‘Bandidos na TV’ mostra que o real às vezes soa como inacreditável
Docudrama em exibição na Netflix joga luz sobre história do deputado Wallace Souza, apresentador do programa policialesco ‘Canal Livre’, que encomendava assassinatos que ele denunciava na televisão
Um programa policialesco, apresentado por um ex-policial, cai nas graças da população de Manaus, capital do Amazonas. Com o sucesso, Wallace Souza, a cara e voz do povo, vira deputado e, no auge da popularidade, é acusado de ser mandante de crimes que ele denunciava na televisão, em busca de poder e audiência. O enredo real, inverossímil até para a ficção, é o fio condutor de Bandidos na TV, docudrama disponível na Netflix. Assista ao trailer no final do texto!
Com um vasto material da época, a série traz a ascensão e queda de Wallace Souza, ex-policial que apresentava o programa Canal Livre, que exibia de forma nua e crua a violência que atingia Manaus nos anos 90 e na primeira década dos anos 2000.
O programa policial também continha assistencialismo e “entretenimento”, o que aumentou a fascinação dos telespectadores, majoritariamente da camada pobre manauara. Em tese, Souza era uma espécie de “justiceiro” que defendia a tese de “bandido bom é bandido morto” e a “caça” a criminosos e traficantes de drogas.
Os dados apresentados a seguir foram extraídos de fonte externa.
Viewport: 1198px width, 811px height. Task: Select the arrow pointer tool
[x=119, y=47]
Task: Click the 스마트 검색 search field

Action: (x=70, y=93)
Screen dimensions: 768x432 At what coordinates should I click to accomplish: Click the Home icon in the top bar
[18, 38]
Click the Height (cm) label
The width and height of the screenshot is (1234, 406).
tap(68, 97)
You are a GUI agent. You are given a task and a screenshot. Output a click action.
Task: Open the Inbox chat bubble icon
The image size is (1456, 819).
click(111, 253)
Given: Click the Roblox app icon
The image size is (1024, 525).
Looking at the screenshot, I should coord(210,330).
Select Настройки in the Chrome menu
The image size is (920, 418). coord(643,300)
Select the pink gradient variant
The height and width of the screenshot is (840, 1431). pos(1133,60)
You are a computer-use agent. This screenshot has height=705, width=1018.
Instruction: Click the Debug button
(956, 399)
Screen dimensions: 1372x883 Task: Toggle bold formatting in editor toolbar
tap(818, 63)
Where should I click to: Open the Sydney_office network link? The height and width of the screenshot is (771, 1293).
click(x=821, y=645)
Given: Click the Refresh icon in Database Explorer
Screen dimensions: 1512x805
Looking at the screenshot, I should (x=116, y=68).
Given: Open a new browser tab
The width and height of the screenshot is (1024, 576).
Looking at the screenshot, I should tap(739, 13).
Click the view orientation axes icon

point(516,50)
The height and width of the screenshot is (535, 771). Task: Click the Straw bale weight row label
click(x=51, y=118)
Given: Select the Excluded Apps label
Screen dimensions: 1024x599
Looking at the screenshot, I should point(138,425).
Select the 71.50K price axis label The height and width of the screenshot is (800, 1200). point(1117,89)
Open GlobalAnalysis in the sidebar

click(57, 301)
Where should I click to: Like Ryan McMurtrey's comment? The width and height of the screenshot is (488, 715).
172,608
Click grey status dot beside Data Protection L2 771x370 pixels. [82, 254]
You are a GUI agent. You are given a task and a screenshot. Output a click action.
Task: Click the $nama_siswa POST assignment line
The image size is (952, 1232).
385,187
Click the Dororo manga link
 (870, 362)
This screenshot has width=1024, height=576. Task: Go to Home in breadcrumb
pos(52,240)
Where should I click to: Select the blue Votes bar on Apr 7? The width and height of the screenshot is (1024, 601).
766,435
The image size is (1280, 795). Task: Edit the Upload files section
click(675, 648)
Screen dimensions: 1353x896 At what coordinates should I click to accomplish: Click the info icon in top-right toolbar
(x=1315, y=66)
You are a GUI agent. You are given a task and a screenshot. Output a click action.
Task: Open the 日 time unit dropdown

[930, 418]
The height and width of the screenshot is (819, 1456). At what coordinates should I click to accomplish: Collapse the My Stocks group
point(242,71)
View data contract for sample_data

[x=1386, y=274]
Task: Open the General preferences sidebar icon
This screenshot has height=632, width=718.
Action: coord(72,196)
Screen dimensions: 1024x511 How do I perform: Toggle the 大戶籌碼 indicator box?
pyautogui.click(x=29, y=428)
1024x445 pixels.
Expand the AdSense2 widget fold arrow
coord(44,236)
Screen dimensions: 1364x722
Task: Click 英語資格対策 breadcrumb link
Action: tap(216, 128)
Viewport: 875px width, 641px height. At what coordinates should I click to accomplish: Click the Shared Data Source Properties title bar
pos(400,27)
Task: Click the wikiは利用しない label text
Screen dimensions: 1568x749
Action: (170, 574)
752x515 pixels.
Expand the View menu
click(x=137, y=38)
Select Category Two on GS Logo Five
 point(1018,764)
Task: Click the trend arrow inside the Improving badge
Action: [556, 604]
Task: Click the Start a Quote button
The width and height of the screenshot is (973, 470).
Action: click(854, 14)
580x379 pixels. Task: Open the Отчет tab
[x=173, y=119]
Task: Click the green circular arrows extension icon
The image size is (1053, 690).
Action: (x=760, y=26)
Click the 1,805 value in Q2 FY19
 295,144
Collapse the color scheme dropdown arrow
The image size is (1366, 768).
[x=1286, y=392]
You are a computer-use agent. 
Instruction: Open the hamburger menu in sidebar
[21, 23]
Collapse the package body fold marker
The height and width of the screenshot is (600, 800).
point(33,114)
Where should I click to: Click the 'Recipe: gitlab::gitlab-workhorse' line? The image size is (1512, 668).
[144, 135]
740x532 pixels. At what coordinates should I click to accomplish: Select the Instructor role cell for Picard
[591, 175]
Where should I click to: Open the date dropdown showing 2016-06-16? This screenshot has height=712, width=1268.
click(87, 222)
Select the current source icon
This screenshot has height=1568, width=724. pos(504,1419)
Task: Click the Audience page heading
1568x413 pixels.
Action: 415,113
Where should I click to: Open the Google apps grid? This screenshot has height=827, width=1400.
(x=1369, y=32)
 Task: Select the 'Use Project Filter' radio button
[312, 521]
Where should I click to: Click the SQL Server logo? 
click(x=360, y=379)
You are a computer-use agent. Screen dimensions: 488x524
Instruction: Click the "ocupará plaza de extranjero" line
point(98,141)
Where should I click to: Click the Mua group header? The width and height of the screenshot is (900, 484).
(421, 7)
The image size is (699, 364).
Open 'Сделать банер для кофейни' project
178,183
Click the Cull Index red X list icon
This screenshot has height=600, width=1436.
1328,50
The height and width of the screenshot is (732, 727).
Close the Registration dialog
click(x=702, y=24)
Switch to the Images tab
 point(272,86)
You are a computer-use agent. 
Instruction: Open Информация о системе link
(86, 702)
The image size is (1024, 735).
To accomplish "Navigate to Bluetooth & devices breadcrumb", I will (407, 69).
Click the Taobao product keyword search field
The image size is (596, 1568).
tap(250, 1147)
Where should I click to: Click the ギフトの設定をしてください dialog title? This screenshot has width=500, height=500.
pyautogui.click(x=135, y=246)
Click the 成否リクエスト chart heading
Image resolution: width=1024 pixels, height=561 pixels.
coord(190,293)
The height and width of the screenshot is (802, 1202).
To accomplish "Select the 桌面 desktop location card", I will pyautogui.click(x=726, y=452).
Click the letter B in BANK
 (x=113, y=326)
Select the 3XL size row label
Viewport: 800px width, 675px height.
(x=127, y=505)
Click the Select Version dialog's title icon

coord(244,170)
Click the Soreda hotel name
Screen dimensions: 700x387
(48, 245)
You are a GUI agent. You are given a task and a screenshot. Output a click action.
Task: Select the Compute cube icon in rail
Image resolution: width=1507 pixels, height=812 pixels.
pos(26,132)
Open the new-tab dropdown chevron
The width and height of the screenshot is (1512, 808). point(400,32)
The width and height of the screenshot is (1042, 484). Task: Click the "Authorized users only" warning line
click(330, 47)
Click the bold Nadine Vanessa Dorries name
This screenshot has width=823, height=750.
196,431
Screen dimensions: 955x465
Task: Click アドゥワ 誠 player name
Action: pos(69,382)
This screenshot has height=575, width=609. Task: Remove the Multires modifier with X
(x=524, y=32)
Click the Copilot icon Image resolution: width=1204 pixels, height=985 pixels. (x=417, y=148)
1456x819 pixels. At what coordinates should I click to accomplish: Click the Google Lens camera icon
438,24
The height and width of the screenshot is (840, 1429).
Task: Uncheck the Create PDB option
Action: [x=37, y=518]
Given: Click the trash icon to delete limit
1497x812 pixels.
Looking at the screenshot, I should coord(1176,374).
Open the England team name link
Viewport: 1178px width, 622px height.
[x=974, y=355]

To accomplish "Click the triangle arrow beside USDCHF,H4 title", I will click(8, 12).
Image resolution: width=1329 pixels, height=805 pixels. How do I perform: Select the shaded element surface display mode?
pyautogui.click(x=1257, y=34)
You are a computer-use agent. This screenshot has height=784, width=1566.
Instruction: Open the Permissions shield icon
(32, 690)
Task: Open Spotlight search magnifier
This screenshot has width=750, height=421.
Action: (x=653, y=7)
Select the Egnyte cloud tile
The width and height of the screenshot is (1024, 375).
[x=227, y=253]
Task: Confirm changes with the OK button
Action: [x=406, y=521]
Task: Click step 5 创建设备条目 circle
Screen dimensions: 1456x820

Mas, como revela o título do documentário, o homem que vociferava contra bandidos era na verdade um deles.
Dirigido por Daniel Bogado, a montagem e edição consegue equilibrar mostrando todos os lados da história, trazendo depoimentos dos responsáveis pela investigação, de testemunhas que causaram surreais reviravoltas no caso e familiares de Wallace Souza. Algumas repetições e as entrevistas pausadas deixam às vezes a narrativa cansativa, principalmente após o primeiro episódio, quando todo o enredo é desenhado.
O formato docudrama, com depoimentos, imagens de época, reconstituições de assassinatos dão um tom ‘Linha Direta’ à série, outro programa policial do fim dos anos 90. Mesmo com isenção, apontando que os fatos são conspiração política (defesa) e de que Souza era um chefe do crime (acusação), a trama não consegue fugir do tom condenatório, diante das provas contra o deputado e seu grupo mostradas ao longo dos episódios.
E é preciso estômago para acompanhar os sete episódios. Cenas de corpos carbonizados e execuções são repetidas para comprovar a acusação de que a equipe do programa de Wallace Souza era a primeira a chegar nas cenas dos crimes — às vezes até mesmo antes da polícia — porque ele era o mandante e autor dos assassinatos, que teria ainda o filho como executor da trama diabólica.
Bogado acerta ao conseguir ligar os depoimentos de Wallace Souza, inclusive discursos no plenário da Assembleia Legislativa do Amazonas, com os fatos apresentados em cada episódio. O desfecho sobre a investigação que apontava o parlamentar e apresentador como chefe do crime que mostrava na TV fica em aberto, já que ele morreu em 2010.
Outro ponto altíssimo da série é a trilha, que tem Elza Soares cantando Hienas na TV, do aclamado álbum ‘Deus é Mulher’; Francisco, El Hombre com a Calor da Rua; e Erasmo Carlos com os seus 26 anos de Vida Normal.